> What is required
Reproduce word for word the lines beginning with the one that contains "In order to click on ABOUT" and continuing through the final line.

------------------------

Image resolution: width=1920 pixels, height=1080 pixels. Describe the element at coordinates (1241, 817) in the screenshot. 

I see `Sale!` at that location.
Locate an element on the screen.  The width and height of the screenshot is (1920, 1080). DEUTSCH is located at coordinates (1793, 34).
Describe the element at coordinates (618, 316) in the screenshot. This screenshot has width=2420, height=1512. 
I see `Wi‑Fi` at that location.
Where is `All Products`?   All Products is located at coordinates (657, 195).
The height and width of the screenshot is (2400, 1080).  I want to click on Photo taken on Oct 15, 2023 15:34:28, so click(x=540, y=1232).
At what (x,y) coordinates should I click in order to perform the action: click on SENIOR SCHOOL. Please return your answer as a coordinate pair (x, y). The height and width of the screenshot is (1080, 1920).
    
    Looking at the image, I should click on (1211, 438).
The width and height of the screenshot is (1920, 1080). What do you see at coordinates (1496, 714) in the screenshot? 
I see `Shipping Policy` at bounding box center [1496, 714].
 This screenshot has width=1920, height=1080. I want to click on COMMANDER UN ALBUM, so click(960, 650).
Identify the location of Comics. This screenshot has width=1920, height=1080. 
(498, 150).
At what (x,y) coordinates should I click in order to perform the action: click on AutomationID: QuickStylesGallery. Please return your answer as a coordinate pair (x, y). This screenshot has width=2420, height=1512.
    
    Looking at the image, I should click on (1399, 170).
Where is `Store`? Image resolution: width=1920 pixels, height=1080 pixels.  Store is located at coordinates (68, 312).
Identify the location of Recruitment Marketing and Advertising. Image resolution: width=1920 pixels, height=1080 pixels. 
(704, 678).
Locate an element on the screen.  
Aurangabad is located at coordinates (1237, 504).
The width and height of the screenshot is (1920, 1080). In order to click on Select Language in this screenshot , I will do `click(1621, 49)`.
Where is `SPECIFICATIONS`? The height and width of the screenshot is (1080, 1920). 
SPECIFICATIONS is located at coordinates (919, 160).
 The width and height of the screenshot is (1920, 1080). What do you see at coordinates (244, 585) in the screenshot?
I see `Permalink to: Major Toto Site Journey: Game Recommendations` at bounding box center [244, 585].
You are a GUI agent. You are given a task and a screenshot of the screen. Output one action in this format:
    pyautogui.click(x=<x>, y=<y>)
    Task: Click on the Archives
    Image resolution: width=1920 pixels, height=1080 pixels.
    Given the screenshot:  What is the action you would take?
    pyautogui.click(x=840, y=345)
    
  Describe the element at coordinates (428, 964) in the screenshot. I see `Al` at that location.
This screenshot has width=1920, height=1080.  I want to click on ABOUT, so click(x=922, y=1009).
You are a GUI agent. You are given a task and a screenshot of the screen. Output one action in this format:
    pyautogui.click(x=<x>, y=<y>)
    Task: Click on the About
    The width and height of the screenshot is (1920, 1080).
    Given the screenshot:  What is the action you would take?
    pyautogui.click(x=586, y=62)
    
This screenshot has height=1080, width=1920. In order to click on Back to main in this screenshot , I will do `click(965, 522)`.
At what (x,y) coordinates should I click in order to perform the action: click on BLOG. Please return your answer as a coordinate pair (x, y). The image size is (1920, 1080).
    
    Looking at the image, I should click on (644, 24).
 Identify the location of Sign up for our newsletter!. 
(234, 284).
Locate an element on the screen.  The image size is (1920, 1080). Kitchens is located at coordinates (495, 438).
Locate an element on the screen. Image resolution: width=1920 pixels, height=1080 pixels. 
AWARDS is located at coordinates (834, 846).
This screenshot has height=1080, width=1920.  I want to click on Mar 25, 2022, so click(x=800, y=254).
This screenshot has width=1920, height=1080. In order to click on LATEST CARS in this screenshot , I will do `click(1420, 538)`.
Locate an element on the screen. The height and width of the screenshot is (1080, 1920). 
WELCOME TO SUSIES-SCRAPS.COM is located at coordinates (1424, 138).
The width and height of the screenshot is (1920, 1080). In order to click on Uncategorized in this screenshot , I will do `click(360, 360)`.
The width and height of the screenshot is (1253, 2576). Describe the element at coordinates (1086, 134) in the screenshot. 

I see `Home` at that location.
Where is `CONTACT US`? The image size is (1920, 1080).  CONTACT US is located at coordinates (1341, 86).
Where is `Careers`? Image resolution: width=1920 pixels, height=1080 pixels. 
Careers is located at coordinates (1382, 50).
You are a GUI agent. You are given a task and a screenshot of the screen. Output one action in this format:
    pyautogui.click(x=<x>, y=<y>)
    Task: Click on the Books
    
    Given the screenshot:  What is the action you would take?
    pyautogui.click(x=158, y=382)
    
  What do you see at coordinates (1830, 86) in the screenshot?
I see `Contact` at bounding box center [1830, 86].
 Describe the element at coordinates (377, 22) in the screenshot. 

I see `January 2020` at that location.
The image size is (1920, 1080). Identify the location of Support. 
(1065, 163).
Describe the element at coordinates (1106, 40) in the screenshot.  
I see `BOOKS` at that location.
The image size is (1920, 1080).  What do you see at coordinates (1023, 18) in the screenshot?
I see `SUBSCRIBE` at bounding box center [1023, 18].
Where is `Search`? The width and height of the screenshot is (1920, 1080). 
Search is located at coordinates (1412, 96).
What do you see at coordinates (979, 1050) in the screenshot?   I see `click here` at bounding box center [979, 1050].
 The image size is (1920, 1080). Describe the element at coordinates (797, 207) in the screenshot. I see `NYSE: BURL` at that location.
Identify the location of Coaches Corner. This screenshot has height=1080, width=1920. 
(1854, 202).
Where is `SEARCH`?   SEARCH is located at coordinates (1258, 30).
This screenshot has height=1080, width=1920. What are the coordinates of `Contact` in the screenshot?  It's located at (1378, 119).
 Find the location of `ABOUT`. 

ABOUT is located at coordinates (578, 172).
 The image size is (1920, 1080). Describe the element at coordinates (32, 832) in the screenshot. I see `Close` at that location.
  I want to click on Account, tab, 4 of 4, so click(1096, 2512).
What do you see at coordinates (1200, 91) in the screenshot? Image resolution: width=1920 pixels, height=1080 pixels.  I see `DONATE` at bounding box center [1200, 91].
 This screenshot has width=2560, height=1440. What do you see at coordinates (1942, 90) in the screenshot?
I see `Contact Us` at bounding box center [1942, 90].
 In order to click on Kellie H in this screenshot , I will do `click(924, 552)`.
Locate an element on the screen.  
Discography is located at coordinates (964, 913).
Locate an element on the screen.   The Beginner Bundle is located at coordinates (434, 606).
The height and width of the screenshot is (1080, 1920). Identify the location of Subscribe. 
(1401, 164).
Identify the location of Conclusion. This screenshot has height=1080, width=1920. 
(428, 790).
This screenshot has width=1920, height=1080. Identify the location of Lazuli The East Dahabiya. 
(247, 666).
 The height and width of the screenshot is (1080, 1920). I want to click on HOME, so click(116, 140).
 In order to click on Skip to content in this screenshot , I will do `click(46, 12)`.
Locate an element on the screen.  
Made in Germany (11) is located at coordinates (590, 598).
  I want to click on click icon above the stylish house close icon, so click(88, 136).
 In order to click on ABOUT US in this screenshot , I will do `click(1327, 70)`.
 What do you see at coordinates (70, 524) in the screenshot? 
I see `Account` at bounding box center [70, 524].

------------------------

> The solution
 In order to click on ABOUT US in this screenshot , I will do `click(1327, 70)`.
 What do you see at coordinates (70, 524) in the screenshot? 
I see `Account` at bounding box center [70, 524].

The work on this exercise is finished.